● Exercise data:
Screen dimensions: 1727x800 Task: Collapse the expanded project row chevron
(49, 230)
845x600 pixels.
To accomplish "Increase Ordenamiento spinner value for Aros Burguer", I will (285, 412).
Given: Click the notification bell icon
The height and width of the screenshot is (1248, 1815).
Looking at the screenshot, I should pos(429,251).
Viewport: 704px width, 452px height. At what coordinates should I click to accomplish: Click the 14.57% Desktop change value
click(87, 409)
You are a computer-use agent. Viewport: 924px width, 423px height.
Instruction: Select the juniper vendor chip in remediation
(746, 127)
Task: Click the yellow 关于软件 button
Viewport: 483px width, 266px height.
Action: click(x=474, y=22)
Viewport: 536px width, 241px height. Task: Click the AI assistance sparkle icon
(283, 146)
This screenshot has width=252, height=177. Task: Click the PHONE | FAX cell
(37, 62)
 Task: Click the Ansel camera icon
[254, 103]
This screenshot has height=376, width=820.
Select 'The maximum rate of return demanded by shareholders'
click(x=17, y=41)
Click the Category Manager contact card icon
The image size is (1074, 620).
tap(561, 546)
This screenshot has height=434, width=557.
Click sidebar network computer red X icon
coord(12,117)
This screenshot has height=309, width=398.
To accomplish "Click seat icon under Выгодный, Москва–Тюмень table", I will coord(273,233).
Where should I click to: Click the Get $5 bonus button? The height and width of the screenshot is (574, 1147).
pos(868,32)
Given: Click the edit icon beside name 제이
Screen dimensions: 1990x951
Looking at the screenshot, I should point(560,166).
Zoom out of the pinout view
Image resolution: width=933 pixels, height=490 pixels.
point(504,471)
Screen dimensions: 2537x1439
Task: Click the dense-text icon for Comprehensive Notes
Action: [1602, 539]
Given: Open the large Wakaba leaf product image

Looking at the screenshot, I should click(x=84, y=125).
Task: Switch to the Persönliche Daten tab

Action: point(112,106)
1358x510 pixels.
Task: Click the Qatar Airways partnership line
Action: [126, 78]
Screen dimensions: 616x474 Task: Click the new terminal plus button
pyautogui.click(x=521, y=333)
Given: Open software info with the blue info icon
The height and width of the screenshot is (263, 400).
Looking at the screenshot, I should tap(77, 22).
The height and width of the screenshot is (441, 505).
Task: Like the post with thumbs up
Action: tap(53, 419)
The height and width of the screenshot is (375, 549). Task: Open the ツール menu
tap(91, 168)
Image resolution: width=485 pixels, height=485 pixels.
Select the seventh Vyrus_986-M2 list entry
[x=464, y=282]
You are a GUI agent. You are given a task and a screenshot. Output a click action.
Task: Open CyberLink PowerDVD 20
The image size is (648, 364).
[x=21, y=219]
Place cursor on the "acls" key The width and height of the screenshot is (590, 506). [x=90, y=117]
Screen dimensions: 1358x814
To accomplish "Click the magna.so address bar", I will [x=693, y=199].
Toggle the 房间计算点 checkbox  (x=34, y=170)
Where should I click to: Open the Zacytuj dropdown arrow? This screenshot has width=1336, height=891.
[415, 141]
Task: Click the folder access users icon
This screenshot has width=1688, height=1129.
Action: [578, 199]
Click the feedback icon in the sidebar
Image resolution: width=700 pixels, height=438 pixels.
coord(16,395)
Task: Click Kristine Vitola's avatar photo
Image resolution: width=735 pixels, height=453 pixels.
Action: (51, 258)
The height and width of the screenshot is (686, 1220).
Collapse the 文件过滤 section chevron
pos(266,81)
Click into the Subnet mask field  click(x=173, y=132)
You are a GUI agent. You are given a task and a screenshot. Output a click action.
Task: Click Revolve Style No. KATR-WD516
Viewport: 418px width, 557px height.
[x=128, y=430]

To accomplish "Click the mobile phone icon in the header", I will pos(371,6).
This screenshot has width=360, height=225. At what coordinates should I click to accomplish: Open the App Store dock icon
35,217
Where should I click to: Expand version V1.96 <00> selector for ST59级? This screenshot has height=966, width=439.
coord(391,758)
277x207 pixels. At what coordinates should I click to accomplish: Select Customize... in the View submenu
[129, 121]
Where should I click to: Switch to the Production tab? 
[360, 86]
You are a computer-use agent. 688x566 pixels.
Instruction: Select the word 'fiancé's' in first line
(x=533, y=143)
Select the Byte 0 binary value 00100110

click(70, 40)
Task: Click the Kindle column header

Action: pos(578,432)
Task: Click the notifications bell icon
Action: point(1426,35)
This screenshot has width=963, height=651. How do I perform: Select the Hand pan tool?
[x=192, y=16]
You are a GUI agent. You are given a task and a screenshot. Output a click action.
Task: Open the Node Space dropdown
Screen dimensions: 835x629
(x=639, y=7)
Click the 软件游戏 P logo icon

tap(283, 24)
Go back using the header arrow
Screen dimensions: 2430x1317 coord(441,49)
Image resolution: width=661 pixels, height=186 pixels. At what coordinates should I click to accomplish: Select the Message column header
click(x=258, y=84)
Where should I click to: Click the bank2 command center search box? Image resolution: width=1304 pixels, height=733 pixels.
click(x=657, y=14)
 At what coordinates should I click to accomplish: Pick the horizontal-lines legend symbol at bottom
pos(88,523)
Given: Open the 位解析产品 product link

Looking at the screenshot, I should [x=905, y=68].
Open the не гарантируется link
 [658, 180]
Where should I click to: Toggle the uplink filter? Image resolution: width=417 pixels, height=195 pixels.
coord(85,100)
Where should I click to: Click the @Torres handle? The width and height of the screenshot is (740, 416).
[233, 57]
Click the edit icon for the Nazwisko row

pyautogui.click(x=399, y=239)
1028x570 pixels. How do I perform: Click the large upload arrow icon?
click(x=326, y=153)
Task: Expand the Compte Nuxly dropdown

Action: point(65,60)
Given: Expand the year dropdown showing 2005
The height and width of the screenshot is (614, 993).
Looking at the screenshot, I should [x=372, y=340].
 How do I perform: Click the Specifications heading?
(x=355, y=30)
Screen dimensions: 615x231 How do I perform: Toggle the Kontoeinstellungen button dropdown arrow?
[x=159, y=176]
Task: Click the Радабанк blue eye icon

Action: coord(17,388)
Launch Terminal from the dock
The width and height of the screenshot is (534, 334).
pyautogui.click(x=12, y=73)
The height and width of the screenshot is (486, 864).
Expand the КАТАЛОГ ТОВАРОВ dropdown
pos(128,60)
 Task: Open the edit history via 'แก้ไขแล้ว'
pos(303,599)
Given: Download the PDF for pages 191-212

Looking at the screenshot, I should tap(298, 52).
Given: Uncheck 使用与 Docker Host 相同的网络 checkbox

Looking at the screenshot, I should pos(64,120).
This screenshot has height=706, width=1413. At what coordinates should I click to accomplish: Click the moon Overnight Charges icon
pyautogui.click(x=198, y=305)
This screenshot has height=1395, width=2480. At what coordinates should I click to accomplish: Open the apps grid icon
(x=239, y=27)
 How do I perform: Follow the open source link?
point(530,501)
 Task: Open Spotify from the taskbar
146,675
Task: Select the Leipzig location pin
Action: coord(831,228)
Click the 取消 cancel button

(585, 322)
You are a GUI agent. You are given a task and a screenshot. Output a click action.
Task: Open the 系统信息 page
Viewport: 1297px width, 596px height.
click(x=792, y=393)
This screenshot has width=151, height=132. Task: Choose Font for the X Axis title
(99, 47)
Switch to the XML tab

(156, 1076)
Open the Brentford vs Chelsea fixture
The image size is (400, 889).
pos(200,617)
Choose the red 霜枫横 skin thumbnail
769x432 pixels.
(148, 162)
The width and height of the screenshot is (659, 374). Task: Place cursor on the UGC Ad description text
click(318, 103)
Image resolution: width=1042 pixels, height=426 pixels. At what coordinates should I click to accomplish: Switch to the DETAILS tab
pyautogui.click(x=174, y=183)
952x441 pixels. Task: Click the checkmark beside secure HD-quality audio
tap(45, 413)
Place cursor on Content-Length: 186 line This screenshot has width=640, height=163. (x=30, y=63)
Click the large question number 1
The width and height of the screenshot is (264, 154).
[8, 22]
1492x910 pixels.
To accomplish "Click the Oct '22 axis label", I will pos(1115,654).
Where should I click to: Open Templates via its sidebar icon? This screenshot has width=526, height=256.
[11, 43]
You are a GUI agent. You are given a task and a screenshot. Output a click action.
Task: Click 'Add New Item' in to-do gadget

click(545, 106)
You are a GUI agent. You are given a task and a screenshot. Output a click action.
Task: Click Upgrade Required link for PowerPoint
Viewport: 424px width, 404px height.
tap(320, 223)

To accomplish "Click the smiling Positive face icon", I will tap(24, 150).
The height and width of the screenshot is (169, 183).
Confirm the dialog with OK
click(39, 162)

● Problem details: Return every line of the records above that contains the string "size", matching case exactly.

● Complete output:
The image size is (1074, 620).
The image size is (648, 364).
The image size is (400, 889).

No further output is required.